Online Comments Trigger Derby Lawsuit

A former member of the Board of Education filed a civil lawsuit Monday against the president of the Board of Aldermen and the owner of a well-known political blog for allegedly allowing defamatory comments about her to be posted online.

Vulgar blog comments — published online two years ago — ridiculed Renee Luneau and accused her of committing at least three crimes.

Luneau is asking for damages in the amount of at least $15,000.

In addition to being a former Board of Education member, Luneau is a detective with the New Haven Police Department.

The lawsuit names Derby Board of Aldermen President Ken Hughes and Christopher Bigelow, of CTLocalPolitics.net, as defendants.

The lawsuit states the comments were posted on CTLocalPolitics.net, and that Hughes was the site’s monitor and/or commentator.”

It does not accuse either Hughes or Bigelow of writing the comments. 

Rather, the duo allowed the comments to remain on the site and failed to make a reasonable and proper safeguards (sic) to prevent defamatory comments from being published on website known as ctlocalpolitics.net,” according to the lawsuit, filed by attorney William Wynne of Cheshire.

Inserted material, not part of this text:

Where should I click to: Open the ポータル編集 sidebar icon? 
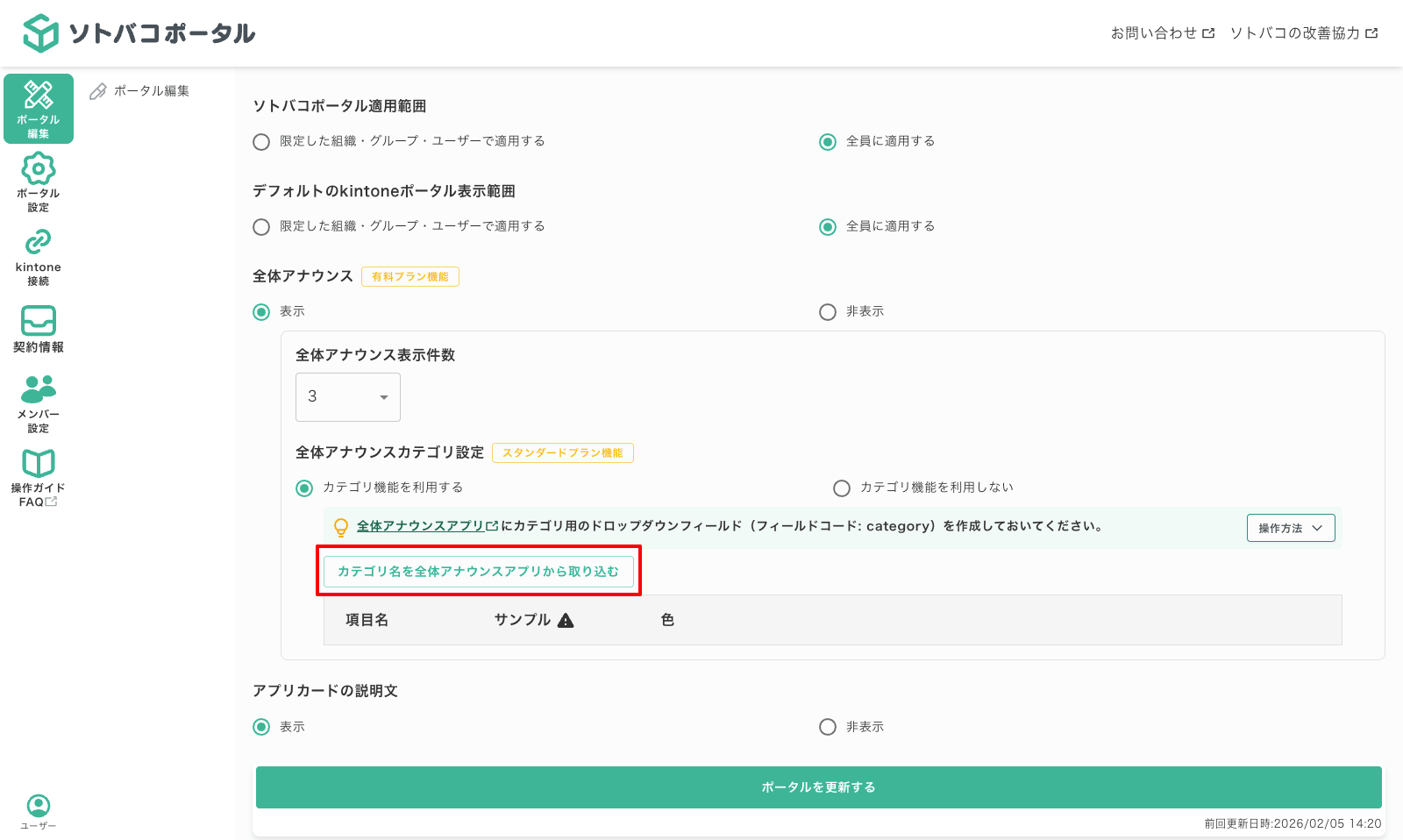38,107
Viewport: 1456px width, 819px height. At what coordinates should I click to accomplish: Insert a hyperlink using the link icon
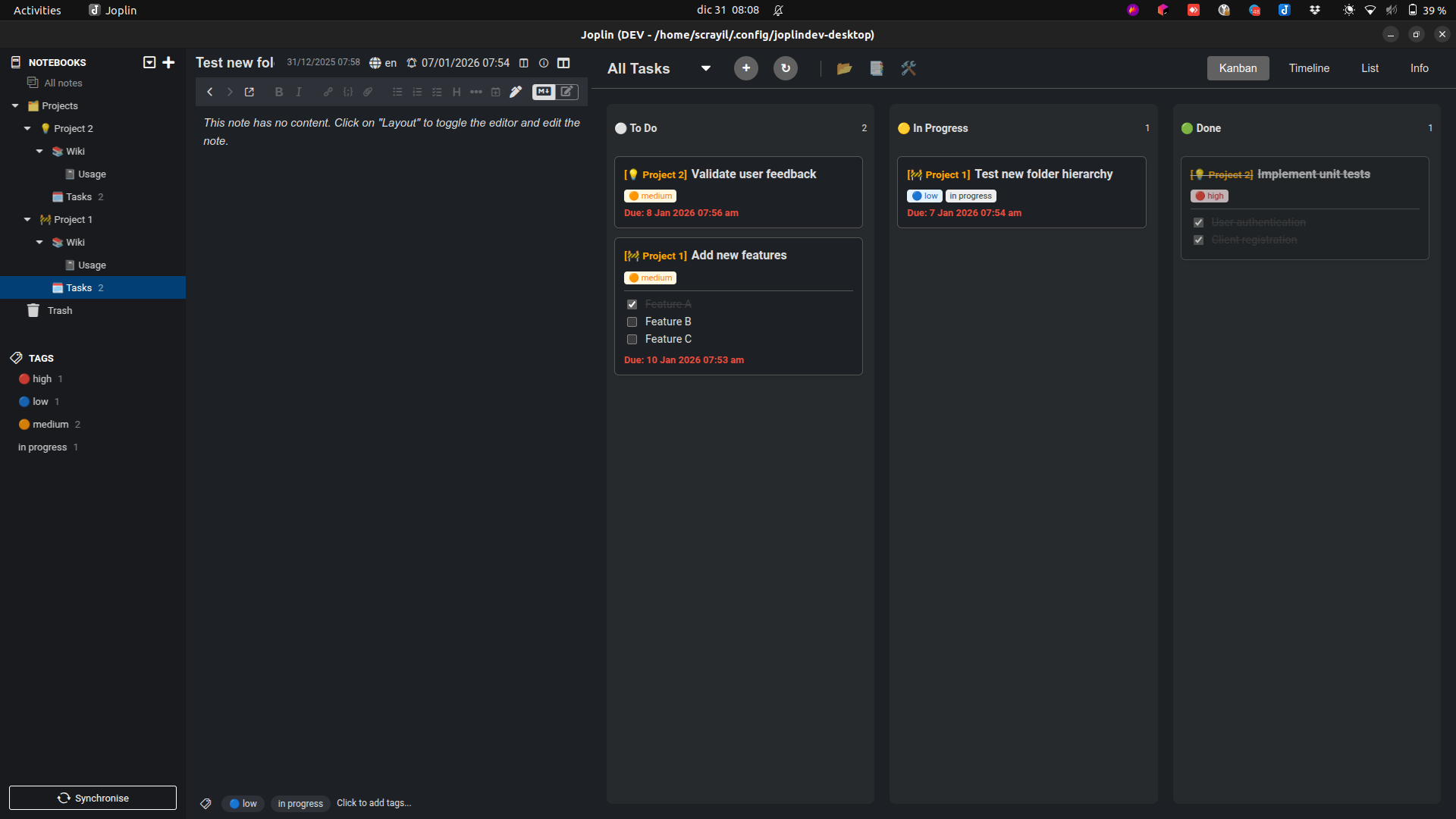click(328, 92)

There is already bad blood between the Luneau family and Hughes, who is seeking re-election to the Derby Board of Aldermen and is the campaign manager for Republican incumbent Mayor Anthony Staffieri.

Luneau’s father, Ron, was an employee of the Derby Public Works Department. He was fired in December 2008 after a Board of Aldermen subcommittee investigated the alleged mismanagement of the city’s transfer station.

Hughes was the chairman of the subcommittee investigating the allegations against Ron Luneau and other transfer station workers. 

Ron Luneau is fighting, through his union, to get his job back.

E‑mail and phone messages seeking comment were sent to Hughes and Renee Luneau. Those messages were not returned as of 4:30 p.m. Wednesday.

A call seeking comment was left with Renee Luneau’s attorney.

Bigelow, better known online as Genghis Conn,” is the president of Connecticut Local Politics, LLC, which owns CTLocalPolitics.net. He referred questions to his attorney, Jennifer E. Mira of West Hartford.

Mira said the lawsuit is a waste of time and money.

She said the comments were not actually posted on CTLocalPolitics.net. The comments were posted on an independent blog that was given permission to use Web space provided by CTLocalPolitics.net.

In this particular situation the comments posted were not posted on the site owned by Chris Bigelow. They were on a Web site hosted by Chris Bigelow’s Web site. It was on a different Web site. In essence, they are suing the wrong people,” Mira said.

Generally, Web site administrators and Web site providers are not responsible for comments posted to their Web sites, unless the administrator edits the comment in some way.

Blogs and their authors are protected under the Communications Decency Act, Mira said.

It will be our position that the Communications Decency Act, along with the laws that govern public officials, will protect Chris Bigelow and his Web site for anything Renee Luneau is claiming,” Mira said.

Mira is not representing Hughes in the case.

Hughes was not a moderator at CTLocalPolitics.net, but, according to Bigelow, he was in charge of Connecticut’s Smallest City,” an independent Derby blog to which CTLocalPolitics often linked.

Connecticut’s Smallest City” is no longer online — and it is unclear if that is the site where the alleged comments appeared.

If Hughes was, in fact, in charge of the blog, he can’t be held liable for allowing offensive posts to remain on the blog, assuming he did not author or edit the comments, according to Daniel J. Klau, a partner with Pepe & Hazard, a law firm in Hartford.

Klau specializes in First Amendment litigation and is an adjunct professor at the University of Connecticut Law School.

The basic rule is that moderators of Internet Web sites, blogs and what not, are not liable for content that they did not post,” Klau said.

The lawsuit, filed in Milford, has a return date of Oct. 29.